How to complete this task:
In the entries below, count each line where "field" appears. Give the total and nothing more.

BEGIN Input data

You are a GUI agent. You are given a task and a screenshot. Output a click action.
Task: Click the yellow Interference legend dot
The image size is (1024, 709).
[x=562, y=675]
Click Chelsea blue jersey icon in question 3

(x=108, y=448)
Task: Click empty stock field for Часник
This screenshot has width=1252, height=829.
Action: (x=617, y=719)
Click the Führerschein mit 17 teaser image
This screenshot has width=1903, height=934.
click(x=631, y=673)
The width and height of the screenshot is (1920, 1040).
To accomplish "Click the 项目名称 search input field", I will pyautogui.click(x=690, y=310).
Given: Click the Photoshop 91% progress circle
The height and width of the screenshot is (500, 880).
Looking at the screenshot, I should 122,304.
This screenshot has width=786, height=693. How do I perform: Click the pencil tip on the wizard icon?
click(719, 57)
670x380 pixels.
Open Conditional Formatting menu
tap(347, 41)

END Input data

Task output:
2